The motion to quash the appeal is dismissed and the order of the Allegheny County Court of Common Pleas, dated November 16, 1973, is affirmed as to the $35,000.00 attorney's fees and the $10,000.00 appraisal fees but reversed as to the $51,516.00 inflation in construction costs and the record is remanded to the court below with directions to enter judgment for appellees in accordance with this opinion.

Disposition

Motion to quash dismissed. Lower court order affirmed in part and reversed and remanded in part.

[ 16 Pa. Commw. Page 513]

Concurring Opinion by Judge Rogers:

While I concur in the result here reached, I believe we should leave no doubt that damages for an increase in construction costs may, in proper circumstances, be awarded pursuant to Section 408 of the Eminent Domain Code. If a condemnee has made plans for improvements to his property prior to condemnation and if, after relinquishment, he proceeds with those plans, the increase in cost occasioned by the delay is, in my opinion, compensable.
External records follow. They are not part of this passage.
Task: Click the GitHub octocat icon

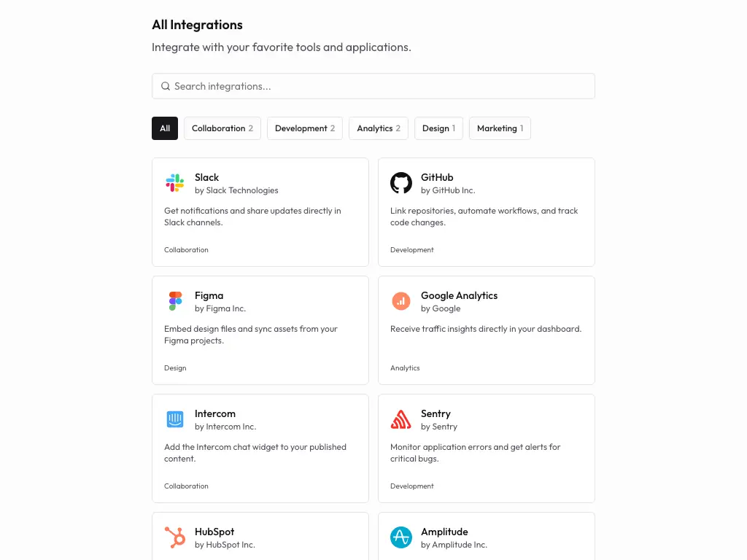Action: pos(401,183)
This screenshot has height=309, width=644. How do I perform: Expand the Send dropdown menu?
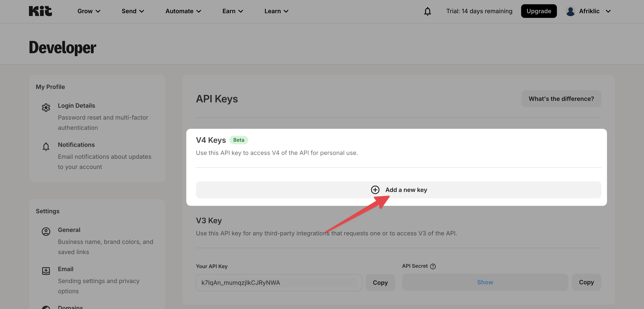click(133, 11)
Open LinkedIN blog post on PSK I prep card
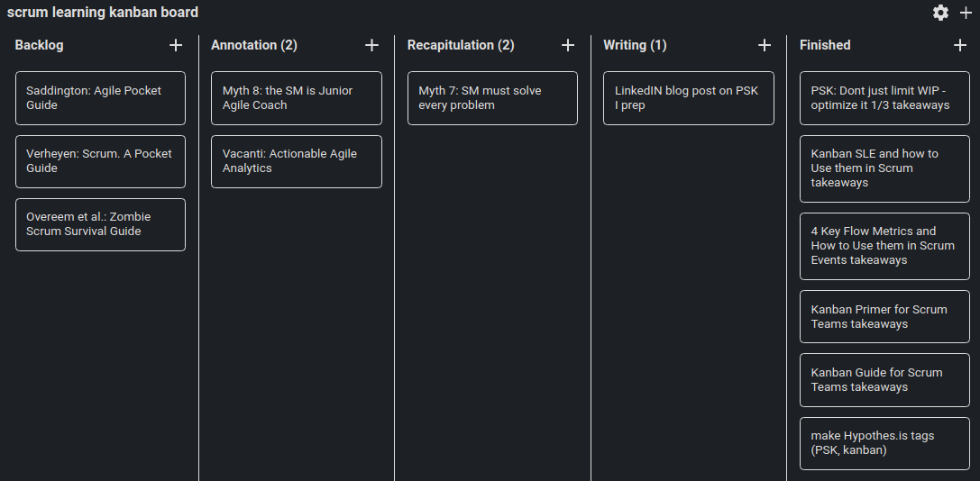 [688, 98]
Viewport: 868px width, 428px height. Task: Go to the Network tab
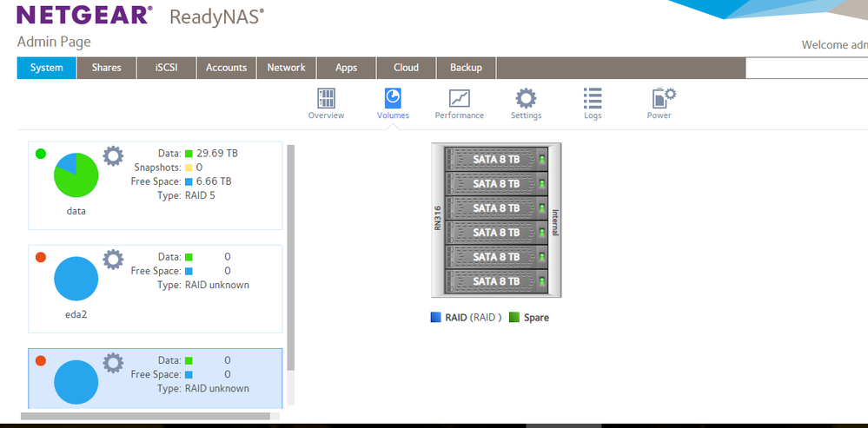point(286,68)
The instant record shows that preliminary plans for improvements were prepared for the condemnee in 1966. They were put off as the result of the threat of condemnation. The property was condemned in August 1970 and relinquished in March 1972. The chairman of the board of the condemnee corporation testified in January of 1973 only that he would like to proceed with the improvements planned in 1966. If the testimony had been that the condemnee was committed to proceed with the improvements, Section 408, I believe, would authorize an award in the amount of the difference between the 1970 and 1972 costs.